(Stored records)
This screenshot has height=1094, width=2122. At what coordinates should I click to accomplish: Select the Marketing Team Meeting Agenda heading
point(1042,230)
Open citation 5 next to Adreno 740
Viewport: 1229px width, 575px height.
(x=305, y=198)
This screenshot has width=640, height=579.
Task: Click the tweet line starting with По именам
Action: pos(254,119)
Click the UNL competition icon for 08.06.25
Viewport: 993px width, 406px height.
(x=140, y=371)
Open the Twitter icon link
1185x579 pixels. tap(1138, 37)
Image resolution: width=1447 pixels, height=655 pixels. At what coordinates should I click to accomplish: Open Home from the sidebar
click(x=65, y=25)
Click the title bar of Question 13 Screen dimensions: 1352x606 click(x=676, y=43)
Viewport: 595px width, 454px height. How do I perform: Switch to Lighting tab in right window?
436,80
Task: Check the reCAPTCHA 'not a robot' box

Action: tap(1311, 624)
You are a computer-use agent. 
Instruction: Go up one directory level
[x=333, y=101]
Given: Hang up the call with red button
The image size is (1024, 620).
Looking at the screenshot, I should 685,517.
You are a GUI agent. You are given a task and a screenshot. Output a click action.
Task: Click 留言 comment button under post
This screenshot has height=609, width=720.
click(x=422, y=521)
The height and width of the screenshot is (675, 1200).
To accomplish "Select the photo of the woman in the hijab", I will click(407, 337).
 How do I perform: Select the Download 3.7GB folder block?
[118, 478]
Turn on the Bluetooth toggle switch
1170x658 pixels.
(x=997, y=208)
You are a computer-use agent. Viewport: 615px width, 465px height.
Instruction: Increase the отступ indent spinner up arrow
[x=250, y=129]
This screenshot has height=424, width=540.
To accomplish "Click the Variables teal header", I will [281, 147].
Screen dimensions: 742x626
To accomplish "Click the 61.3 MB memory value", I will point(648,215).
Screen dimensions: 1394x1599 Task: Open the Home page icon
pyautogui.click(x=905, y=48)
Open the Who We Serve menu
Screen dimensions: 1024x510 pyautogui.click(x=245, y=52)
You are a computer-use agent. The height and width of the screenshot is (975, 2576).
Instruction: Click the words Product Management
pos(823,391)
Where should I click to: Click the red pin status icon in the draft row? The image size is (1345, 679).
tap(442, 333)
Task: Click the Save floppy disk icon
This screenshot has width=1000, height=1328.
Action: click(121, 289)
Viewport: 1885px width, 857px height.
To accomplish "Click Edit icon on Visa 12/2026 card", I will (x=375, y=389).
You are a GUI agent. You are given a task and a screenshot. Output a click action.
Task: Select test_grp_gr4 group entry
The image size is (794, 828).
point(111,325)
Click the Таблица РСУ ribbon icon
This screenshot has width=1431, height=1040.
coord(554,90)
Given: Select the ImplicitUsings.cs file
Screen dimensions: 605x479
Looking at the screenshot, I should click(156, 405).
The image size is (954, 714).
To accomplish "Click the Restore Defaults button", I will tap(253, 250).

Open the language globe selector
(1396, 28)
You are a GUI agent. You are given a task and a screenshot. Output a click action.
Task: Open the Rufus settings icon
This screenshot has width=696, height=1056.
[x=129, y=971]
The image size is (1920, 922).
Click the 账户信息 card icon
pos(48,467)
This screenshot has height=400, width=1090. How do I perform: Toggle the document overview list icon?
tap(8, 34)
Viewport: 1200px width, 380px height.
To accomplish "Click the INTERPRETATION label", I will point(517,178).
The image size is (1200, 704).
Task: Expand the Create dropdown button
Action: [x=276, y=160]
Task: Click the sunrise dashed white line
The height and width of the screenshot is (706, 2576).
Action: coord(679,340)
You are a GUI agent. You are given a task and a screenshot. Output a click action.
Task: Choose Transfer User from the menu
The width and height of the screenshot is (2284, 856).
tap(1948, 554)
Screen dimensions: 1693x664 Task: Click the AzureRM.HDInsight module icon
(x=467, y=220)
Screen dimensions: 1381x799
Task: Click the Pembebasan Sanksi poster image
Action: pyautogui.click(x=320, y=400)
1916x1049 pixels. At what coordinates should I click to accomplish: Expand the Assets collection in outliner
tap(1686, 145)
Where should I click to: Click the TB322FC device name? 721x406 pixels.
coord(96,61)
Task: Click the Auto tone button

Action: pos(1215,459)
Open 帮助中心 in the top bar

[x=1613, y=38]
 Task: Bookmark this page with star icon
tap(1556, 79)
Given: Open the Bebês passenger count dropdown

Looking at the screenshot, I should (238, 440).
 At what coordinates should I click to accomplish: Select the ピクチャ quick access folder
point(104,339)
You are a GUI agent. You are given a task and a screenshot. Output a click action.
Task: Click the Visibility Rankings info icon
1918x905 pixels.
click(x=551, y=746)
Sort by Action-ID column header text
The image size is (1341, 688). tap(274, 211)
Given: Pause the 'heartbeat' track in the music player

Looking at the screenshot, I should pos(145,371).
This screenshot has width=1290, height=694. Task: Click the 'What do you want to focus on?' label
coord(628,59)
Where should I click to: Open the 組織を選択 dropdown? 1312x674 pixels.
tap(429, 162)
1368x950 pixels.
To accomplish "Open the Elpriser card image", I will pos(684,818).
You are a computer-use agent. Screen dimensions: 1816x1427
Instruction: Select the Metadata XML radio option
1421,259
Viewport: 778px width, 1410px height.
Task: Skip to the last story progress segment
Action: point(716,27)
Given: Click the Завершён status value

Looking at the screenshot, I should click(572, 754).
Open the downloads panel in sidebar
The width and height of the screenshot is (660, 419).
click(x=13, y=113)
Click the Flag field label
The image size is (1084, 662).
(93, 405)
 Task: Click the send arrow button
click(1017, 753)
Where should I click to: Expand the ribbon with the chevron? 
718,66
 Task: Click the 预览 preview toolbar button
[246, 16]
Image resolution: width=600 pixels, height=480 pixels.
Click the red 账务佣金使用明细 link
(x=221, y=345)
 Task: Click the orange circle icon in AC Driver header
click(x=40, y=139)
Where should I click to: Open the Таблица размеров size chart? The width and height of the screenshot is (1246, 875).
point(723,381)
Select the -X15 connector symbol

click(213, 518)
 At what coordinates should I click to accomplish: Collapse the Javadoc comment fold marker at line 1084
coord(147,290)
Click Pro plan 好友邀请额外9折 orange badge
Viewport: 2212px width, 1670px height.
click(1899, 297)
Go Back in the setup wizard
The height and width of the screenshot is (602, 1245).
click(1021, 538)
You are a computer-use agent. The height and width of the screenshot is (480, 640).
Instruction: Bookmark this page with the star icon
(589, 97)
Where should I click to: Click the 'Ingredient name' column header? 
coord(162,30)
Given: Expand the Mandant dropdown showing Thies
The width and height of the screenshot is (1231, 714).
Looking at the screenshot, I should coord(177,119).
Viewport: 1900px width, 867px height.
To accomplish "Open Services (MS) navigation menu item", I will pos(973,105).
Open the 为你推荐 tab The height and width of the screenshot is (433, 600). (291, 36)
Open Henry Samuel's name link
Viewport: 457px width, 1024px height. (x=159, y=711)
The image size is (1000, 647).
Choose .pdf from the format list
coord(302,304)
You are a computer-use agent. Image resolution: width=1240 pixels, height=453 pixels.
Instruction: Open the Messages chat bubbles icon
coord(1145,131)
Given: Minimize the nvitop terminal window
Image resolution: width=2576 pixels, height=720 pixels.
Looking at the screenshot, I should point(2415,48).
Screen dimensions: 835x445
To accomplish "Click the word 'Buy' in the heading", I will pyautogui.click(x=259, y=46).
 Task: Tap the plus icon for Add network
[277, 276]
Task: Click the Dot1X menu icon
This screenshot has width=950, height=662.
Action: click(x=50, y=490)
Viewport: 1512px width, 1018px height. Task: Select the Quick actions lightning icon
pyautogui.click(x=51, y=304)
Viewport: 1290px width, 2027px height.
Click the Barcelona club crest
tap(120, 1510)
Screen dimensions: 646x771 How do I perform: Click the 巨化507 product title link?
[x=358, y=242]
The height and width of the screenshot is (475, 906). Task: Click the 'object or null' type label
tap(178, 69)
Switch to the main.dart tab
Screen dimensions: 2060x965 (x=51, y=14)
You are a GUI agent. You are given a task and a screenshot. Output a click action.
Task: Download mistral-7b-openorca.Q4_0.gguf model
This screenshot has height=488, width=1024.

> **Exercise**
When you reach the line with "How do I perform: Select" in the records above, start writing out lines exactly, and stop once the line with "Given: Select the ImplicitUsings.cs file" has been written; include nothing else.

> **Answer area**
 How do I perform: Select the Download 3.7GB folder block?
[118, 478]
Turn on the Bluetooth toggle switch
1170x658 pixels.
(x=997, y=208)
You are a computer-use agent. Viewport: 615px width, 465px height.
Instruction: Increase the отступ indent spinner up arrow
[x=250, y=129]
This screenshot has height=424, width=540.
To accomplish "Click the Variables teal header", I will [281, 147].
Screen dimensions: 742x626
To accomplish "Click the 61.3 MB memory value", I will point(648,215).
Screen dimensions: 1394x1599 Task: Open the Home page icon
pyautogui.click(x=905, y=48)
Open the Who We Serve menu
Screen dimensions: 1024x510 pyautogui.click(x=245, y=52)
You are a computer-use agent. The height and width of the screenshot is (975, 2576).
Instruction: Click the words Product Management
pos(823,391)
Where should I click to: Click the red pin status icon in the draft row? The image size is (1345, 679).
tap(442, 333)
Task: Click the Save floppy disk icon
This screenshot has width=1000, height=1328.
Action: click(121, 289)
Viewport: 1885px width, 857px height.
To accomplish "Click Edit icon on Visa 12/2026 card", I will (x=375, y=389).
You are a GUI agent. You are given a task and a screenshot. Output a click action.
Task: Select test_grp_gr4 group entry
The image size is (794, 828).
point(111,325)
Click the Таблица РСУ ribbon icon
This screenshot has width=1431, height=1040.
coord(554,90)
Given: Select the ImplicitUsings.cs file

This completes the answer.